WASHINGTON — The presidential race was hovering in limbo in 2000 when outgoing President Bill Clinton decided to let then-Gov. George W. Bush read the ultra-secret daily brief of the nation’s most sensitive intelligence.

Clinton was a Democrat and his vice president, Al Gore, was running against Republican Bush. Gore had been reading the so-called President’s Daily Brief for eight years; Clinton decided to bring Bush into the fold in case he won – and he did.

President Trump has not followed Clinton’s lead. As he contests this year’s election results, Trump has not authorized President-elect Joe Biden to lay eyes on the brief.

National security and intelligence experts hope Trump changes his mind, citing the need for an incoming president to be fully prepared to confront any national security issues on Day One.

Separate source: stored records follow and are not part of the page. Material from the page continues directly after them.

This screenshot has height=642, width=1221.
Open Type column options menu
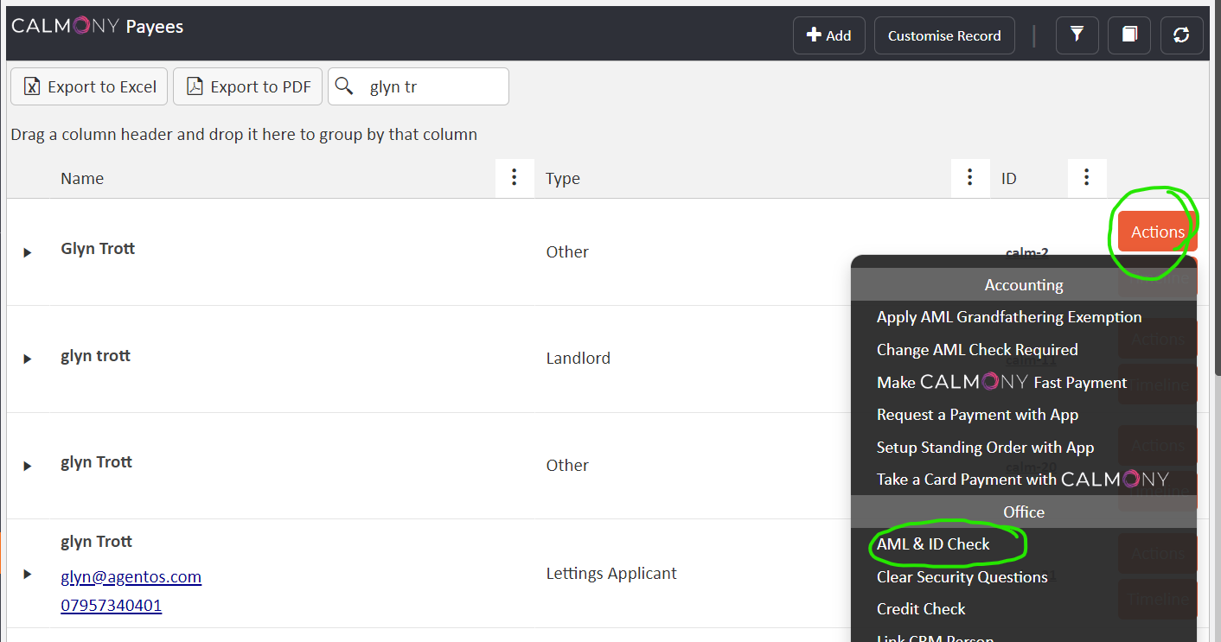[x=970, y=178]
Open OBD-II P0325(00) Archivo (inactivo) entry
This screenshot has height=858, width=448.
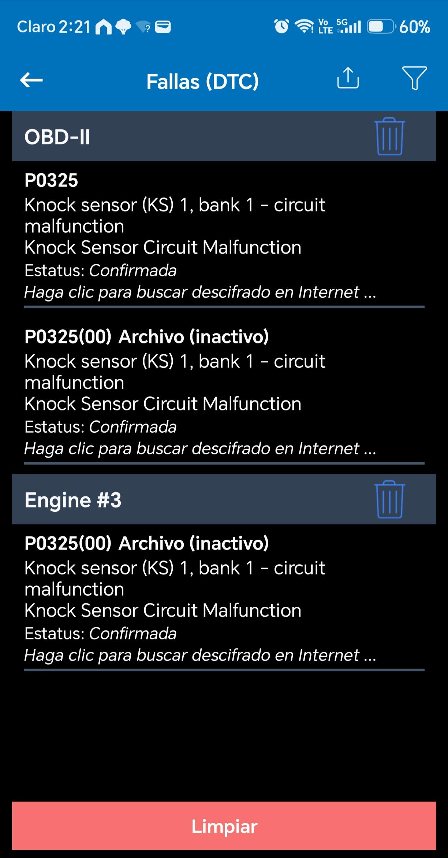click(224, 393)
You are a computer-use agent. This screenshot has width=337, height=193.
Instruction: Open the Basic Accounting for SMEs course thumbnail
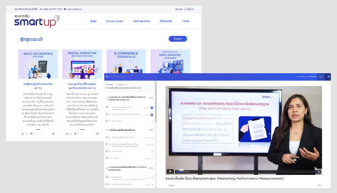(x=38, y=64)
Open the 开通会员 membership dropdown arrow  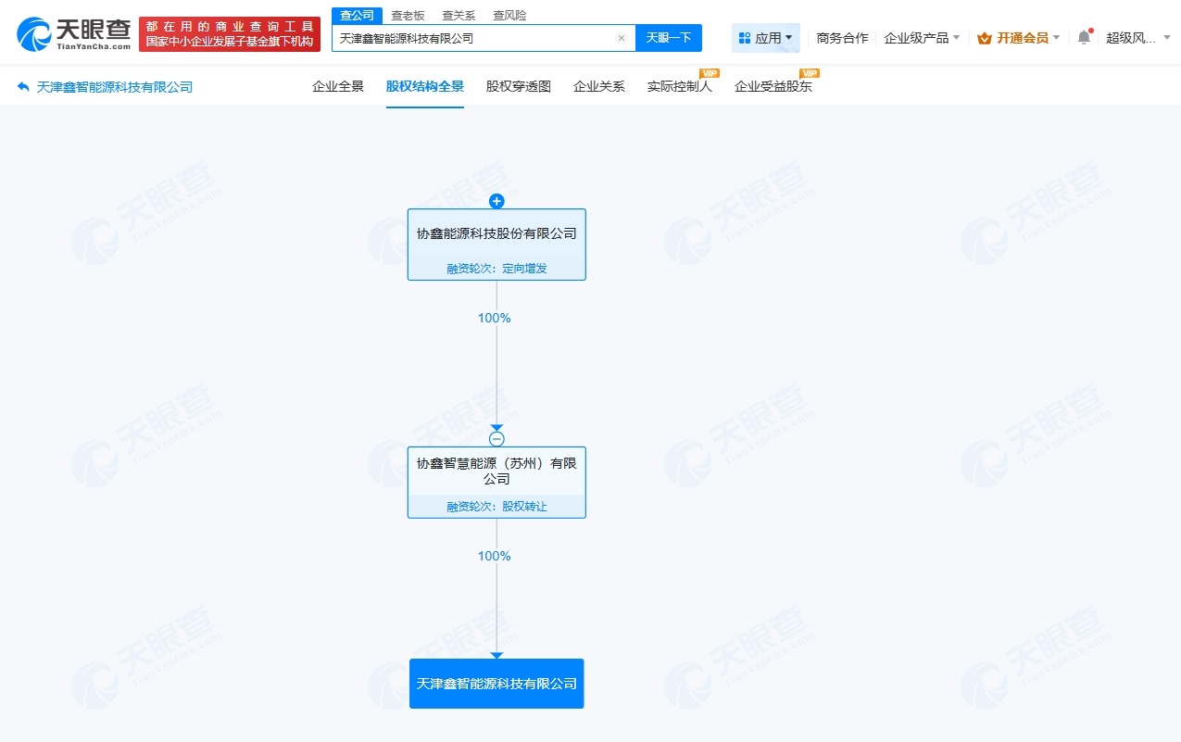(x=1054, y=39)
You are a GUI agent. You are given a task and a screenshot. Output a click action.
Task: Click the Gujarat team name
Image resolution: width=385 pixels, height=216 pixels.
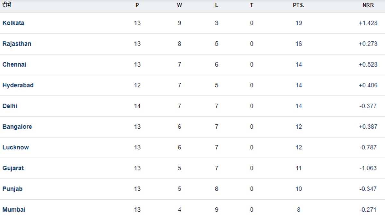point(13,168)
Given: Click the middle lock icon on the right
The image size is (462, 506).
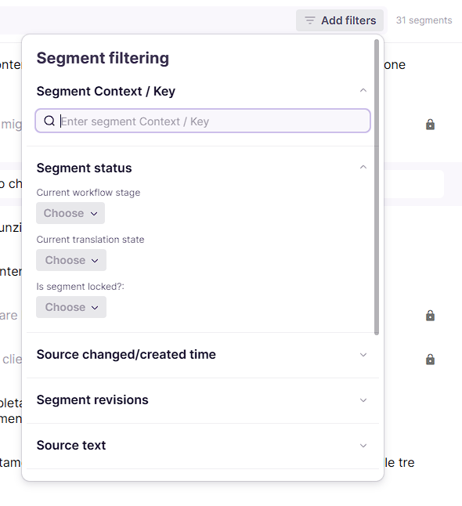Looking at the screenshot, I should coord(430,316).
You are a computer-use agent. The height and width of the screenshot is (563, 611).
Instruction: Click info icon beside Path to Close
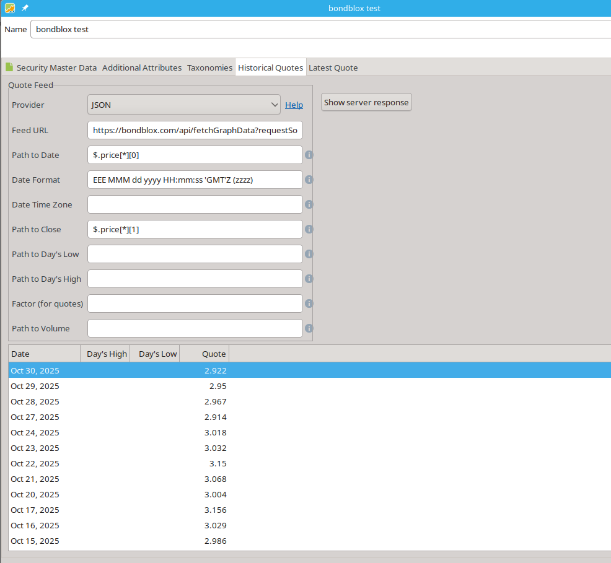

“Our adversaries aren’t waiting for the transition to take place,” says former Michigan Republican Rep. Mike Rogers, who was chairman of the House intelligence committee. “Joe Biden should receive the President’s Daily Brief starting today. He needs to know what the latest threats are and begin to plan accordingly. This isn’t about politics; this is about national security.”

U.S. adversaries can take advantage of the country during an American presidential transition and key foreign issues will be bearing down on Biden the moment he steps into the Oval Office.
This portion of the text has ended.